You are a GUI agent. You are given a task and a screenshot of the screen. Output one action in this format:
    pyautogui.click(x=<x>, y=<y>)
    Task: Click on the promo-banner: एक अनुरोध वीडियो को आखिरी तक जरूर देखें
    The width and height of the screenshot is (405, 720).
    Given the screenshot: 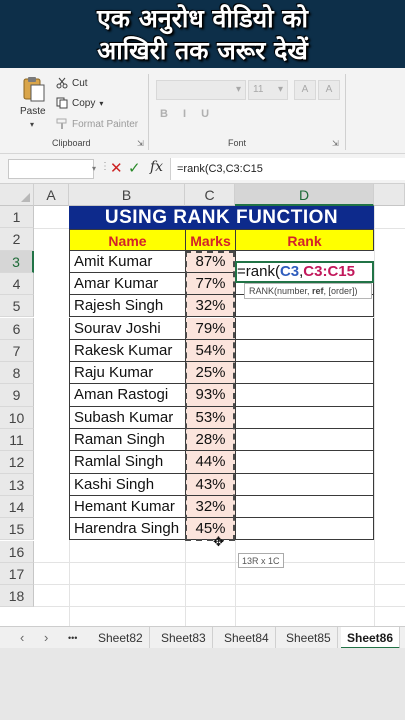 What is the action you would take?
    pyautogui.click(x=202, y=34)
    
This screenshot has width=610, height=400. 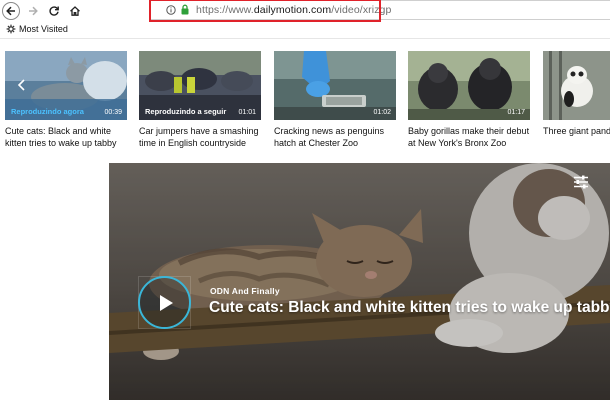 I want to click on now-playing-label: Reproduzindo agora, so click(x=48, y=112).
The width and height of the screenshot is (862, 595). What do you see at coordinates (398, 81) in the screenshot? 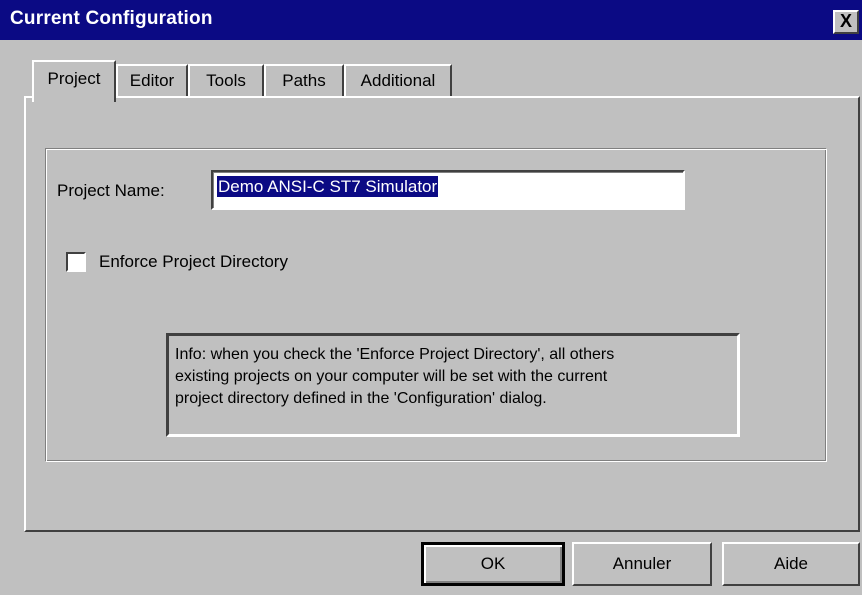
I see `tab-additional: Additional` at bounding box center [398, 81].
▬▬▬▬▬▬
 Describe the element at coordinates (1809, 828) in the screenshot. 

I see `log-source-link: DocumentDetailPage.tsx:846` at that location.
▬▬▬▬▬▬
> _Exercise_
Transcribe the entries from the line that contains "The width and height of the screenshot is (862, 595)." through the line that contains "center [398, 81].", including both of those lines. Leave out the pictures.

> _Result of the task_
The width and height of the screenshot is (862, 595). What do you see at coordinates (398, 81) in the screenshot? 
I see `tab-additional: Additional` at bounding box center [398, 81].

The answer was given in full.